## TEXT PROVIDED
Within the last century, could we have moved from the twelve thousand year-long Holocene geological epoch into the Anthropocene? Filmed in twenty countries across six continents, Canadian filmmakers Jennifer Baichwal, Nicholas de Pencier and Edward Burtynsky have collaborated on Anthropocene: The Human Epoch to consider and present the startling and damning evidence in a film which recalls the works of Godfrey Reggio and Ron Fricke.
Once the province of science fiction, altering distant worlds to suit our needs, we are already guilty of terraforming on our own home planet, glaciers and ice caps pushed back, forests cut down, vast tracts of land chewed up as by the 12,000 ton mechanical beast which eats the very earth at Hambach coalmine, the largest open-pit mine in Germany which has consumed four towns since 1978 with another two now threatened with relocation.
In London zoo, visitors take photographs of endangered species on cellphones powered by lithium batteries assembled in a plant in Michigan with barely a human in sight, the resources extracted in vast chemical lakes in the Atacama Desert in Chile, a web of supply and demand where awareness and conscience are absent; in Germany a village church is torn down by a mechanical arm like something out of The War of the Worlds, while in Nigeria the home of the Redeemed Church of God can seat a million.

## WRITTEN INSTRUCTION 1
In the passage about the Anthropocene film, switch "glaciers" to "ice sheets" and write out the text between "Within the last" and "threatened with relocation.", inclusive.
## WRITTEN INSTRUCTION 2
According to the passage about the Anthropocene film, how many towns has the Hambach coalmine consumed since 1978?
## WRITTEN INSTRUCTION 3
Extend the passage about the film Anthropocene: The Human Epoch, picking up after its final sentence.

## DATA PROVIDED
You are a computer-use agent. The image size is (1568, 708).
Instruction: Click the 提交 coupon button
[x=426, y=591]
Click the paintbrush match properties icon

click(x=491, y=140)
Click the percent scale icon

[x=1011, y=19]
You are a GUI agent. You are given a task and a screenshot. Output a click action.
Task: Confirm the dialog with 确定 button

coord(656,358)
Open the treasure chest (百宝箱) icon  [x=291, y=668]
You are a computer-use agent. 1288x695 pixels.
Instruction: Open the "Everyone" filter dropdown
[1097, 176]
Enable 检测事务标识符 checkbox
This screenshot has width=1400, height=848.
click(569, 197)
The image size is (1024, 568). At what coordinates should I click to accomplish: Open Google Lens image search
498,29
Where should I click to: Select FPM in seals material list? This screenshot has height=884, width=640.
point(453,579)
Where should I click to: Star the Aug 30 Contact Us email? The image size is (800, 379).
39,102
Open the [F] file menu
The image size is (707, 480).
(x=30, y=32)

## TASK ANSWER 1
Within the last century, could we have moved from the twelve thousand year-long Holocene geological epoch into the Anthropocene? Filmed in twenty countries across six continents, Canadian filmmakers Jennifer Baichwal, Nicholas de Pencier and Edward Burtynsky have collaborated on Anthropocene: The Human Epoch to consider and present the startling and damning evidence in a film which recalls the works of Godfrey Reggio and Ron Fricke.
Once the province of science fiction, altering distant worlds to suit our needs, we are already guilty of terraforming on our own home planet, ice sheets and ice caps pushed back, forests cut down, vast tracts of land chewed up as by the 12,000 ton mechanical beast which eats the very earth at Hambach coalmine, the largest open-pit mine in Germany which has consumed four towns since 1978 with another two now threatened with relocation.

## TASK ANSWER 2
Four towns.

## TASK ANSWER 3
The statistics presented by narrator Alicia Vikander are shocking: humans now dominate over 75% of ice-free land through mining, agriculture, industrialisation and urban growth, while “technofossils” are an exponentially growing concern, the thirty trillion tons of waste which does not decompose, much of which has been sent to third-world landfills such as that shown in Kenya, and the loss of biodiversity is so vast it can only be estimated.
The devastation stunningly photographed, the footage is disturbing yet entrancing, and despite the dire warnings there are messages of hope, conservation work in Nairobi, astonishing projects such as a Swiss railway which demonstrates that if mountains cannot be moved they can be tunnelled through where the vision and resources exist; if we are indeed in the Anthropocene, we need to understand that if the human race shapes the world how best it might be done for the benefit of all life.